• [TEXT PROVIDED]
Are those deaths any less meaningful? Any less senseless? Any less preventable? Are most of those people any less human or innocent?
On Monday to see that many young and innocent people killed or maimed at once was gruesome and unfair. I too got afraid and emotional, but I could not help noticing how people justifiably reacted to this tragedy while ignoring so much preventable suffering that we consider routine.
If we assessed risk and suffering based on actual data, we would also get sentimental about motor vehicle accidents, the obesity epidemic, nutrition, influenza or any number or things. This is not to triviliaze the horror of Monday or to de-value the symbolic currency of attacks on “our” nation by “outsiders”, but merely to suggest that the best way to honor the victims of undue human suffering is take action to prevent further human suffering. In contrast to terrorism, it is a suffering that happens in a silent but equally devastating way every day in our world but it is every bit as real. If you were one of the millions motivated by seeing the injustice and horror of lives cut short Monday than in addition to the USA chants, the tough words, the posts on Facebook, and the flag waving and honor the victims in the best and only way possible: Live in a way that respects every life, every second of every day.
Live to respect life.
Start with driving, because statistics show driving is one of the most dangerous things Americans do on a daily basis. From now on drive humanely. As a physician I am amazed by the savagery and brutality I see on our roads and highways every day. Do people not realize when they turn the key to their ignition they are engaging in a behavior that kills tens of thousands of human beings (mostly young) each year and seriously injures many more?

• [GIVEN MATERIAL]
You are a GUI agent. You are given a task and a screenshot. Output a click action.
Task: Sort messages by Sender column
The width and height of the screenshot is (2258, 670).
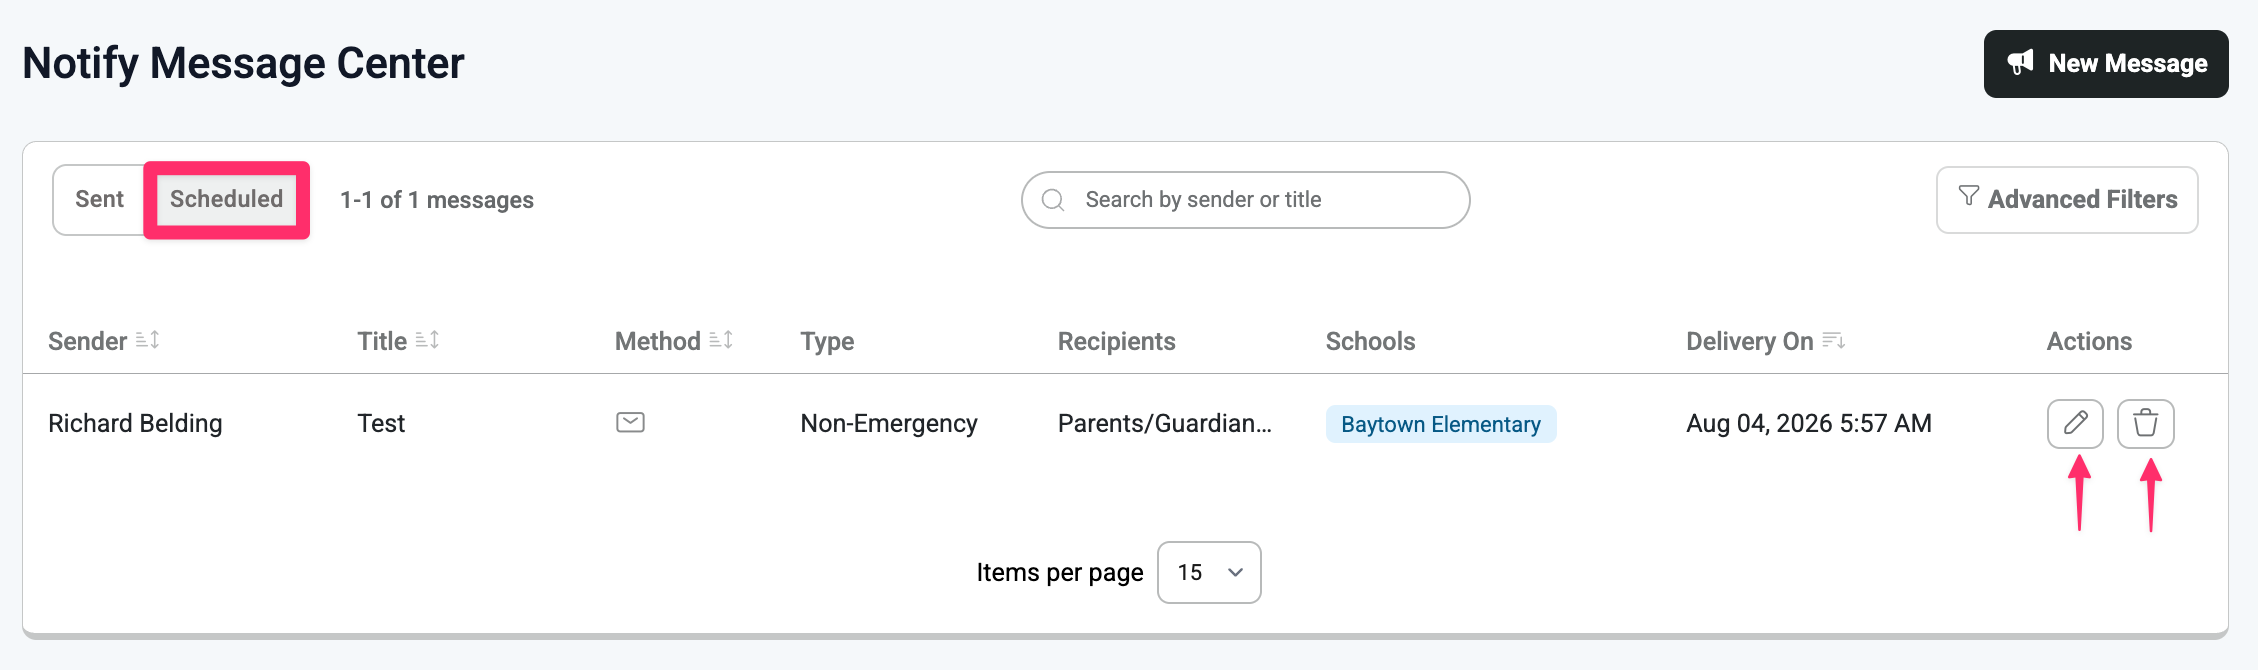pyautogui.click(x=147, y=340)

• [APPLY WHAT YOU READ]
a) Copy out the passage on preventable suffering from "On Monday to" up to and including "we consider routine.".
b) Write what comes next in the passage on preventable suffering, picking up after its final sentence.

• [EXERCISE RESULTS]
a)
On Monday to see that many young and innocent people killed or maimed at once was gruesome and unfair. I too got afraid and emotional, but I could not help noticing how people justifiably reacted to this tragedy while ignoring so much preventable suffering that we consider routine.

b)
After Monday, If you agree that it is horrible to see young people killed or injured then please drive safely tomorrow. You may not be a “terrorist” but if you drive drunk, text on your phone or drive recklessly you are contributing to a problem that is going to kill and maime more people than Monday’s attacks did. If in honor of Monday’s victims we pledged to drive safe, sober and avoided distracted driving we would save dozens of lives in this country a day! What better way to honor the victims than by reducing or eliminating the suffering of others?
Vaccinate your children. Don’t take drugs. Give money to charity at home and abroad. Exercise. Feed yourself and your family healthy food (Do you realize how many thousands of children are going to die or get disabled from the Diabetes epidemic rising in our nation?). Don’t play around with guns in the home. These are some the things that contribute to the killing and maiming of innocent people on a massive scale but lack the grandoise imagery that gets our attention. Honor Monday’s attack victims and all those who suffer not just by waving the flag or singing sentimental songs at sporting events (don’t get me wrong all that is well and good) but by living consciously.
As the old saying goes “Be the Change You Want to See In the World.” On Monday we were all confronted with horror and we are programmed to respond to the frightening imagery. If you were moved by what you saw than the best response is to take actions to reduce and prevent human suffering of all kinds in everything we do. In that way we best honor the tragedy we saw last week.